> PROBLEM: Reproduce word for word the part of the data that opens with the line containing "This screenshot has height=1080, width=1920. What" and closes with the line containing "center [69, 1363].", including both of those lines.

··· DATA RECORDS ···

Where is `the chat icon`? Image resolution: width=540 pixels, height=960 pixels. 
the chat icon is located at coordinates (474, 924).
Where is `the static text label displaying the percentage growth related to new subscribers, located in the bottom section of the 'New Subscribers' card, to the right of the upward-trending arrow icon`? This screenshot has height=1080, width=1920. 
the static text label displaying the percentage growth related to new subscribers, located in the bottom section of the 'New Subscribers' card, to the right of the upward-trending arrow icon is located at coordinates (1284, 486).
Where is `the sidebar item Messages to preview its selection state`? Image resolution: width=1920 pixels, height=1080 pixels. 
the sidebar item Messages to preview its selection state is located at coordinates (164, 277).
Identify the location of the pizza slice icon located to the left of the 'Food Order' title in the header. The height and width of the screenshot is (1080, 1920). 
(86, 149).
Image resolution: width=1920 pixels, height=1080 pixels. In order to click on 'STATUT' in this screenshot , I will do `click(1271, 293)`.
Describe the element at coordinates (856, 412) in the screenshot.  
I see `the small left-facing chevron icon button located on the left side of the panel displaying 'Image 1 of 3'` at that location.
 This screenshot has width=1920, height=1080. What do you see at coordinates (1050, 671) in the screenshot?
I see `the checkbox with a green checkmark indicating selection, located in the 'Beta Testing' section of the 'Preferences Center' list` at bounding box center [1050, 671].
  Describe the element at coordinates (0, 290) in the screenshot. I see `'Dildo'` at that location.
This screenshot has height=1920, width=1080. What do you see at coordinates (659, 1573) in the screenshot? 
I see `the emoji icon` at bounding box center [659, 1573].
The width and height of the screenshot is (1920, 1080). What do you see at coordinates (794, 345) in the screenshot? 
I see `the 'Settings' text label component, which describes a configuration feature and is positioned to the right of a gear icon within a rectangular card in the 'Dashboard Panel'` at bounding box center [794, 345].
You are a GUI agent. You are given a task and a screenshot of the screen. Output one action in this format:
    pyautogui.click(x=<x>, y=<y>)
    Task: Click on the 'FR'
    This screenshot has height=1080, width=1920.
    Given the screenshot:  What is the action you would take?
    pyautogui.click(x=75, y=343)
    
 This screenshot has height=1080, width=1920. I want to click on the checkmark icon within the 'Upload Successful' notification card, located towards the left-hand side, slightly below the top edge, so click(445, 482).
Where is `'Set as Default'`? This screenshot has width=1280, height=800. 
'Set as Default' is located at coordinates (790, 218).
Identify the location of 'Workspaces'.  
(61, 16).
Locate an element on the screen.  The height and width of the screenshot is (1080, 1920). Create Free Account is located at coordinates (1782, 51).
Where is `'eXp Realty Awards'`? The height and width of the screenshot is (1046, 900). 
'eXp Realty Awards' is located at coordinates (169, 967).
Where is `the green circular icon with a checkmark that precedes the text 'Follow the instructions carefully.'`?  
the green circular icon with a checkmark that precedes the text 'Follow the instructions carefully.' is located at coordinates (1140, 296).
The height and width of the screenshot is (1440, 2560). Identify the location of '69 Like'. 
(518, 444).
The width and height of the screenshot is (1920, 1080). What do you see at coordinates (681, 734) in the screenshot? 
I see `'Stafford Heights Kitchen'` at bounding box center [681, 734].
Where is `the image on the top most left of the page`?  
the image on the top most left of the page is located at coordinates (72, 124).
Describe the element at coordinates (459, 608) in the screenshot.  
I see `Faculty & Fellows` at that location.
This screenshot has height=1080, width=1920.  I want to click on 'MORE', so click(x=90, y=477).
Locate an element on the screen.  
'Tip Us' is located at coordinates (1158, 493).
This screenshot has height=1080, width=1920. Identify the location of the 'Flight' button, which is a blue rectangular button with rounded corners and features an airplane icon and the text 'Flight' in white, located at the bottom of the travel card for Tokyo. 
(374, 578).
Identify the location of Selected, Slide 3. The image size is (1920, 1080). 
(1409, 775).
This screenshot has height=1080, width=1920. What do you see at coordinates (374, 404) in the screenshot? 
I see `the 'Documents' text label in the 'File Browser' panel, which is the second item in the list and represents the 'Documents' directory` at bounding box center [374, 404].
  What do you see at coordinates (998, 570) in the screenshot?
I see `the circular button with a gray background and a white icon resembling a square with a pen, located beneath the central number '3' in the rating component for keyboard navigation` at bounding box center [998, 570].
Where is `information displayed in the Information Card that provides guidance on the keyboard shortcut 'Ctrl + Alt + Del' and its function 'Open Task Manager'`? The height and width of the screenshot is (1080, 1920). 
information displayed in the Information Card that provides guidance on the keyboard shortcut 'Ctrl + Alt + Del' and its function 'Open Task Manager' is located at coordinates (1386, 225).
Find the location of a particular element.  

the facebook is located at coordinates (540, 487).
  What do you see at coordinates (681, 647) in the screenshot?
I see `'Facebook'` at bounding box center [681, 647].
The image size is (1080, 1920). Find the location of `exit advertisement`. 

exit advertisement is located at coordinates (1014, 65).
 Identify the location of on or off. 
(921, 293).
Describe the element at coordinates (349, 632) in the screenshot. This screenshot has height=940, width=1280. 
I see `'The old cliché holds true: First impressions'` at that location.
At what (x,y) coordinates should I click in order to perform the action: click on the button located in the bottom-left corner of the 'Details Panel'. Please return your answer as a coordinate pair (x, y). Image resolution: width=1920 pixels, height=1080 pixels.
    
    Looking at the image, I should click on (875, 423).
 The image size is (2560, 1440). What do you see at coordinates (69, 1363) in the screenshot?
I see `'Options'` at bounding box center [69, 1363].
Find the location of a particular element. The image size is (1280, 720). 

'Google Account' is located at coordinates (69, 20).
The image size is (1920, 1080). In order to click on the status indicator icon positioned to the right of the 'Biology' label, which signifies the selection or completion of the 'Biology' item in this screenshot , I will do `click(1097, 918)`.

···

> PROBLEM SOLUTION:
This screenshot has height=1080, width=1920. What do you see at coordinates (374, 404) in the screenshot? 
I see `the 'Documents' text label in the 'File Browser' panel, which is the second item in the list and represents the 'Documents' directory` at bounding box center [374, 404].
  What do you see at coordinates (998, 570) in the screenshot?
I see `the circular button with a gray background and a white icon resembling a square with a pen, located beneath the central number '3' in the rating component for keyboard navigation` at bounding box center [998, 570].
Where is `information displayed in the Information Card that provides guidance on the keyboard shortcut 'Ctrl + Alt + Del' and its function 'Open Task Manager'`? The height and width of the screenshot is (1080, 1920). 
information displayed in the Information Card that provides guidance on the keyboard shortcut 'Ctrl + Alt + Del' and its function 'Open Task Manager' is located at coordinates (1386, 225).
Find the location of a particular element.  

the facebook is located at coordinates (540, 487).
  What do you see at coordinates (681, 647) in the screenshot?
I see `'Facebook'` at bounding box center [681, 647].
The image size is (1080, 1920). Find the location of `exit advertisement`. 

exit advertisement is located at coordinates (1014, 65).
 Identify the location of on or off. 
(921, 293).
Describe the element at coordinates (349, 632) in the screenshot. This screenshot has height=940, width=1280. 
I see `'The old cliché holds true: First impressions'` at that location.
At what (x,y) coordinates should I click in order to perform the action: click on the button located in the bottom-left corner of the 'Details Panel'. Please return your answer as a coordinate pair (x, y). Image resolution: width=1920 pixels, height=1080 pixels.
    
    Looking at the image, I should click on (875, 423).
 The image size is (2560, 1440). What do you see at coordinates (69, 1363) in the screenshot?
I see `'Options'` at bounding box center [69, 1363].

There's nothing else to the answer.